Stemming is used to group different forms of a word, simplifying the text for tasks like text classification or search indexing. However, it may result in non-standard or incomplete words.

In [4]:
words = [
    'running', 'jumps', 'easily', 'bigger', 'happiness', 'played',
    'playing', 'flying', 'cars', 'leaves', 'studying', 'running',
    'faster', 'joyful', 'believes', 'swimming', 'organization',
    'relational', 'calculation', 'connections'
]

## Porter Stemmer

In [9]:
from nltk.stem import PorterStemmer

In [11]:
ps = PorterStemmer()

In [23]:
for word in words:
    print(word + ' ==> ', ps.stem(word))

running ==>  run
jumps ==>  jump
easily ==>  easili
bigger ==>  bigger
happiness ==>  happi
played ==>  play
playing ==>  play
flying ==>  fli
cars ==>  car
leaves ==>  leav
studying ==>  studi
running ==>  run
faster ==>  faster
joyful ==>  joy
believes ==>  believ
swimming ==>  swim
organization ==>  organ
relational ==>  relat
calculation ==>  calcul
connections ==>  connect


## Regular expression stemmer

In [29]:
from nltk.stem import RegexpStemmer
# Define the suffix pattern to remove. For example, removing common endings like 'ing', 'ly', 'ed', 'es', 's'
stemmer = RegexpStemmer('ing$|ly$|ed$|es$|s$')

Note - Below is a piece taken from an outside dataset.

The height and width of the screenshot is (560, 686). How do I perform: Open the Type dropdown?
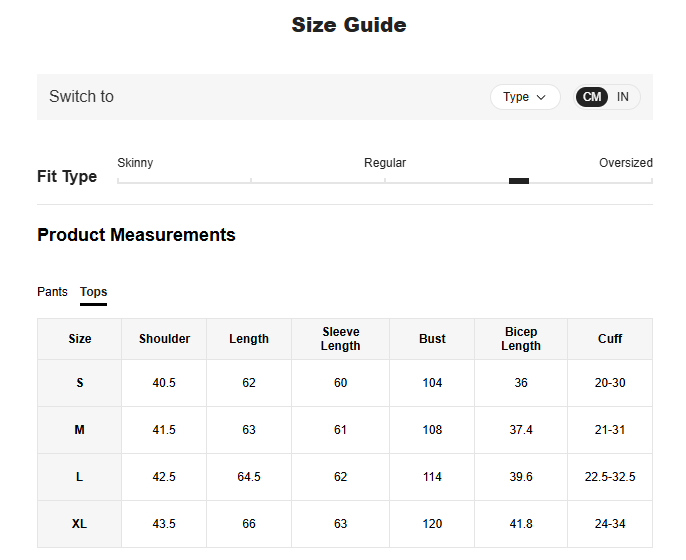[525, 97]
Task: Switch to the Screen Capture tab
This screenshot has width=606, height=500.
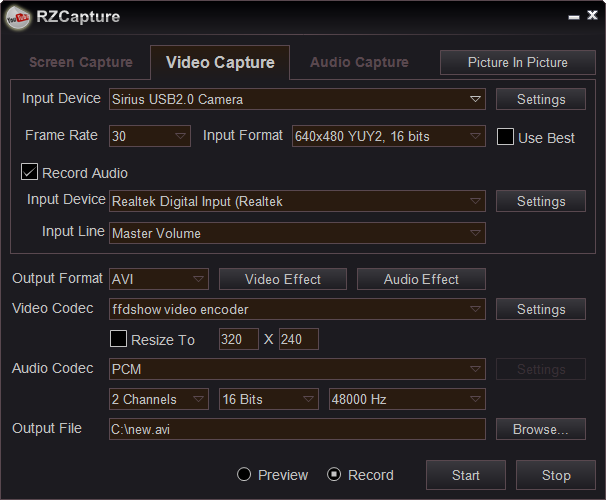Action: 81,62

# Apply the stemmer to each word
stemmed_words = [stemmer.stem(word) for word in words]

# Print original words and their stemmed versions
for word in words:
    print(word + ' ==> ', stemmer.stem(word))

running ==>  runn
jumps ==>  jump
easily ==>  easi
bigger ==>  bigger
happiness ==>  happines
played ==>  play
playing ==>  play
flying ==>  fly
cars ==>  car
leaves ==>  leav
studying ==>  study
running ==>  runn
faster ==>  faster
joyful ==>  joyful
believes ==>  believ
swimming ==>  swimm
organization ==>  organization
relational ==>  relational
calculation ==>  calculation
connections ==>  connection


## Snowball Stemmer

In [32]:
from nltk.stem import SnowballStemmer

# Initialize the Snowball stemmer for English
stemmer = SnowballStemmer("english")

# Print original words and their stemmed versions
for word in words:
    print(word + ' ==> ' + stemmer.stem(word))


running ==> run
jumps ==> jump
easily ==> easili
bigger ==> bigger
happiness ==> happi
played ==> play
playing ==> play
flying ==> fli
cars ==> car
leaves ==> leav
studying ==> studi
running ==> run
faster ==> faster
joyful ==> joy
believes ==> believ
swimming ==> swim
organization ==> organ
relational ==> relat
calculation ==> calcul
connections ==> connect